Perché non esiste un vero screening per il tumore alla prostata?

Parlare di “screening” per il tumore alla prostata” non è completamente corretto in quanto non esiste ad oggi un vero e proprio percorso organizzato di visite ed esami per riuscire ad individuare precocemente l’insorgenza della malattia.

Il test di laboratorio che viene considerato il pilastro della prevenzione del tumore alla prostata, ovvero il test del PSA, è stato messo in forte discussione negli ultimi anno, dividendo medici e specialisti tra chi lo considera ancora indispensabile e chi è convinto che porti più danni che benefici, tra cui una grande confusione negli uomini.

La domanda che, infatti, divide da anni gli esperti di salute maschile è: tutti gli uomini, anche senza sintomi o storia familiare di tumore alla prostata, dovrebbero sottoporsi ad un test del PSA?

Chi sostiene l’importanza dei test del PSA di routine lo ritiene il miglior strumento a disposizione dei medici per individuare un tumore alla prostata precocemente, quando è più curabile.

Dall’altro lato, invece, ci soni medici che lo ritengono un esame che spinge molti uomini con una diagnosi di tumore non aggressivo a scegliere trattamenti radicali che possono causare impotenza e incontinenza, nonostante sia ampiamente dimostrato che circa l’80% dei tumori a basso rischio non saranno mai pericolosi per la vita. In questi casi la sorveglianza attiva potrebbe rappresentare una valida alternativa all’intervento.

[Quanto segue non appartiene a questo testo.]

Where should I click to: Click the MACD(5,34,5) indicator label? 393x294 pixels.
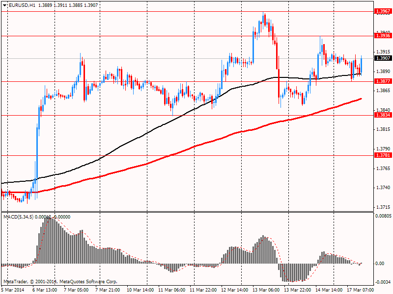tap(18, 217)
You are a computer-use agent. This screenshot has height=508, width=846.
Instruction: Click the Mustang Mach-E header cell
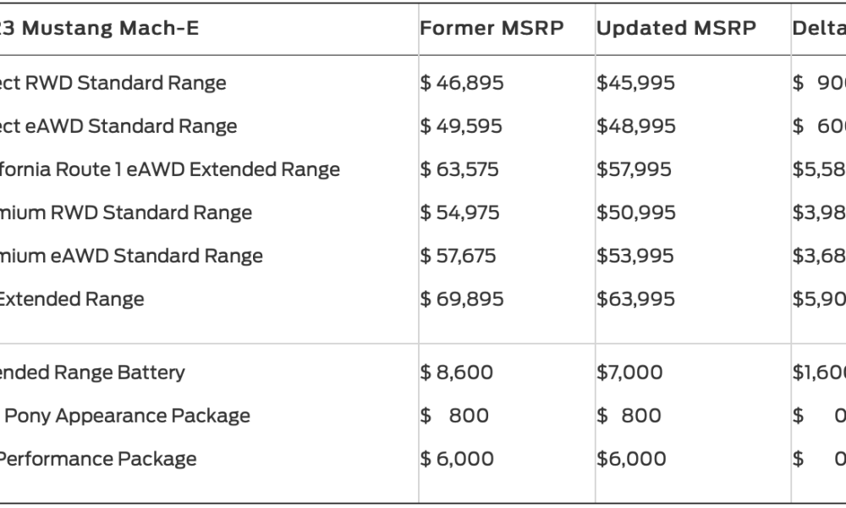click(99, 28)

Il National Comprehensive Cancer Network (NCCN), un’organizzazione senza scopo di lucro composta da 32 centri oncologici negli Stati Uniti, dopo un’attenta revisione della letteratura medica, ad oggi raccomanda che la maggior parte degli uomini con tumore alla prostata a basso rischio sia gestita attraverso la sorveglianza attiva come prima opzione di trattamento, preferendola alla chirurgia e alla radioterapia.

Le linee guida aggiornate da NCCN hanno anche ribadito la posizione contro i test di routine del PSA sulla popolazione generale a causa dei suoi limiti ben documentati.

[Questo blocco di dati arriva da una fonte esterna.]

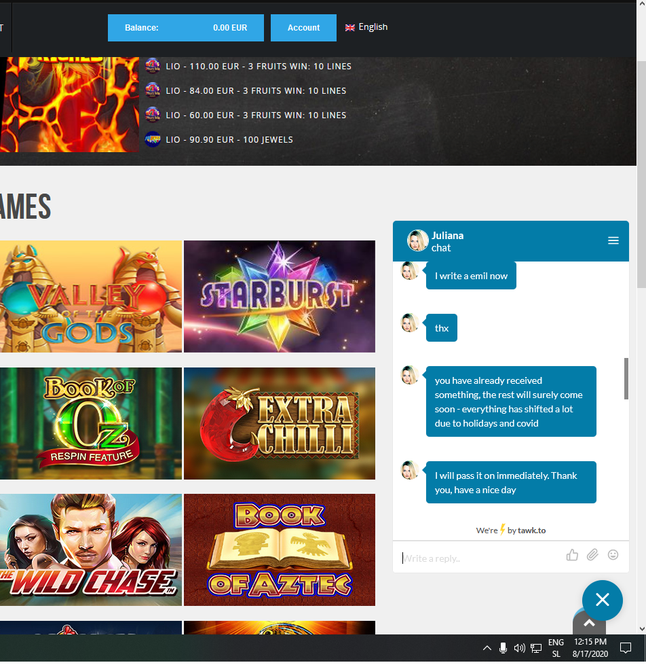The width and height of the screenshot is (646, 665).
Task: Close the chat widget with X button
Action: (x=602, y=600)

Alcuni oncologi affermano addirittura che il dibattito sul PSA abbia messo in ombra il vero problema: ogni caso richiede un approccio personalizzato e incentrato sul singolo paziente.

Gli uomini dovrebbero prima di tutto aiutare i propri medici a capire se e quando sottoporsi al test del PSA, in base alla loro composizione genetica e biologica, all’età, alla storia familiare, alla salute generale, allo stile di vita, all’origine etnica e ad altri fattori. Qualsiasi percorso di cura del cancro dovrebbe essere affrontato in un modo simile, incentrato sul paziente.

Test PSA: pro e contro

Il test del PSA è stato introdotto nel 1994 per rilevare la possibile presenza di tumore alla prostata. Un livello di PSA inferiore a 4 nanogrammi per millilitro di sangue veniva storicamente considerato normale; quando raggiungeva un valore di 6 i medici avrebbero suggerito una biopsia per verificare la presenza di un tumore.

Non c’è dubbio che il test del PSA abbia aiutato a identificare molti casi di cancro che altrimenti non sarebbero stati trovati nelle fasi iniziali, ma anche quando il test rivela un tumore, non indica se si tratta di una forma aggressiva che necessita un trattamento immediato o se è un tumore a crescita lenta e a basso rischio poco pericoloso per la vita del paziente.

In effetti, studi autoptici hanno evidenziato che oltre il 30% degli uomini sopra i 70 anni non sa di avere un tumore alla prostata e muore per un’altra causa.

Tutti questi dubbi sul test del PSA hanno portato a un ampio dibattito su chi dovrebbe farlo, a quale età e in che modo medici e pazienti dovrebbero comportarsi in presenza di un livello elevato.

Ed è per questo che, ad oggi, manca ancora un percorso di screening organizzato per il tumore alla prostata.

Il test del PSA ha dimostrato di avere molti limiti nell’identificare correttamente uomini a rischio di tumore alla prostata da uomini completamente sani.